BAB I
PENDAHULUAN
Karakter adalah sifat-sifat kejiwaan, tabiat,
watak, akhlak atau budi pekerti yang membedakan seseorang dari yang lain[1].
Karakter merupakan suatu proses yang terjadi terus-menerus. Karakter didapat
melalui komitmen dan tekad yang kuat untuk mendisiplinkan diri dalam melakukan
hal-hal yang benar. Karakter membuat kita memilih untuk melakukan yang benar
saat diperhadapkan pada pilihan antara "apa yang ingin kita lakukan"
dan "apa yang seharusnya kita lakukan".
Tokoh Daniel pada kitab Daniel yang terdapat pada
kitab Perjanjian Lama adalah seorang tokoh Alkitab yang sangat terkenal karena
memiliki karakter yang positif yakni taat kepada Tuhan. Daniel
digambarkan sebagai orang Kristen yang taat dan setia kepada Allah dan tidak mau
menyembah ilah-ilah lain. Hal tersebut membuat dia selalu diberkati oleh Allah
dan terbebas dari berbagai bahaya. Tokoh Daniel tahu apa yang ingin ia lakukan
dan tahu apa yang seharusnya ia lakukan karena ia memiliki karakter yang
terbentuk baik atas ketaatannya kepada Allah.
Karakter dari tokoh Daniel patut kita tiru karena mencerminkan kepercayaan
orang Kristen yang sesungguhnya terhadap Allah. Namun sangat disayangkan,
karena pada masa sekarang ini banyak sekali orang Kristen yang sudah melupakan Tuhan
dan menyembah ilah-ilah modern yang semakin mengglobal seperti kemajuan
teknologi, narkoba, hingga seks bebas. Oleh karena itu, melalui paper ini
penulis akan membahas tentang teladan apa yang dapat ditiru dari karakter tokoh
Daniel? Apa yang dapat membuat kita menjadi taat kepada Allah seperti Daniel?

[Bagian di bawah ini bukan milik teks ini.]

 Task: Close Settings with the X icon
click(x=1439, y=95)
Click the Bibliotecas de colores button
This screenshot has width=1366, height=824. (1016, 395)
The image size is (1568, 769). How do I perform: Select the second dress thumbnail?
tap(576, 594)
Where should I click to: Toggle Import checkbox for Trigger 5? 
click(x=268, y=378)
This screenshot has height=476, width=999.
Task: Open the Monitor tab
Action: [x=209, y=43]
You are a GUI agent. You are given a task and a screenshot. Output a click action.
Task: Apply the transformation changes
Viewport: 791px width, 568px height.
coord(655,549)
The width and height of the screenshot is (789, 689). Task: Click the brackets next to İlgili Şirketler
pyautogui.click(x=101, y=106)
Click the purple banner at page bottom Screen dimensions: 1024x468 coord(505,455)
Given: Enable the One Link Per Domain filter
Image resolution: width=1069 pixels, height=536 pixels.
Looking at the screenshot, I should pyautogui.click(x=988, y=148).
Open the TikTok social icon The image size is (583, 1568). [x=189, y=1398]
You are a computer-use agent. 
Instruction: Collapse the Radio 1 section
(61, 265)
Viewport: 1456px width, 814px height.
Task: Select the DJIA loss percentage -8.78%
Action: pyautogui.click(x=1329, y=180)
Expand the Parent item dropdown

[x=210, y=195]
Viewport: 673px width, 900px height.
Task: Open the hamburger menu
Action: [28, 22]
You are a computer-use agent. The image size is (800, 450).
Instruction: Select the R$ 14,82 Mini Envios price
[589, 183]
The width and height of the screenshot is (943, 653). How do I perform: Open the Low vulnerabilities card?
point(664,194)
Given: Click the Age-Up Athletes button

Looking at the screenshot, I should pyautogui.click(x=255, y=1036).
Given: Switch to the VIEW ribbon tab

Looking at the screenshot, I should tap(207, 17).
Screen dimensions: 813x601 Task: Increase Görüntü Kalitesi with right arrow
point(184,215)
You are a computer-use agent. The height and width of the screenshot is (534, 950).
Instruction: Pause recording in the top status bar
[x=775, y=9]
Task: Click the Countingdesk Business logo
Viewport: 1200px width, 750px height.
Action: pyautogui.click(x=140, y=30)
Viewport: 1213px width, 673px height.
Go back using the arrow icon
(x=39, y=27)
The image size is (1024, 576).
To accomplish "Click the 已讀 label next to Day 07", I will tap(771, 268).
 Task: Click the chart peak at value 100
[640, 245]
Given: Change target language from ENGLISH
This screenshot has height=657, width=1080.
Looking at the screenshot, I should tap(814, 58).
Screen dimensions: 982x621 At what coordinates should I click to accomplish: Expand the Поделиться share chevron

Apa yang melatarbelakangi seseorang untuk dapat bersikap taat dan setia kepada
Tuhan?
Pada tahun ketiga pemerintahan raja Yoyakim,
datanglah raja Babel yang bernama Nebukadnezer mengepung Yerusalem. Ia memerintahkan
agar membawa beberapa orang Israel yang berasal dari keturunan raja dan dari
kaum bangsawan ke Babel untuk dijadikan penasehat raja karena orang yang
berasal dari keturunan raja dan dari kaum bangsawan adalah orang yang pintar,
cakap, cekatan, penuh hikmat dan bijaksana. Daniel merupakan keturunan raja
Yehuda dan dari kaum bangsawan sehingga ia dan beberapa pemuda Yehuda lainnya
di bawa ke pembuangan Babel. Daniel dibawa ke pembuangan Babel saat usianya
masih muda.
Daniel dan ketiga temannya yang bernama Hanaya,
Misael, dan Azarya dilatih oleh seorang pemimpin pegawai istana yang bernama
Aspenas. Aspenas memberikan mereka nama Babel yakni Daniel dinamainya
Beltsazar, Hanaya dinamainya Sadrakh, Misael dinamainya Mesakh, dan Azarya
dinamainya Abednego. Daniel sangat taat dan setia kepada Allah, ia tidak
memakan makanan dan minuman dari istana melainkan meminta kepada Aspenas agar
diberikan sayuran untuk dimakan dan air untuk diminum. Oleh karena kesetiannya,
Allah sangat mengasihi dia sehingga Allah mengaruniakan kasih sayang dari
pemimpin dan raja-raja yang memimpin pemerintahan dari masa yang berbeda kepada
Daniel.
Daniel mendapat anugerah dari Allah untuk
menafsirkan mimpi. Pada suatu hari, ia menafsirkan mimpi raja Nebukadnezer.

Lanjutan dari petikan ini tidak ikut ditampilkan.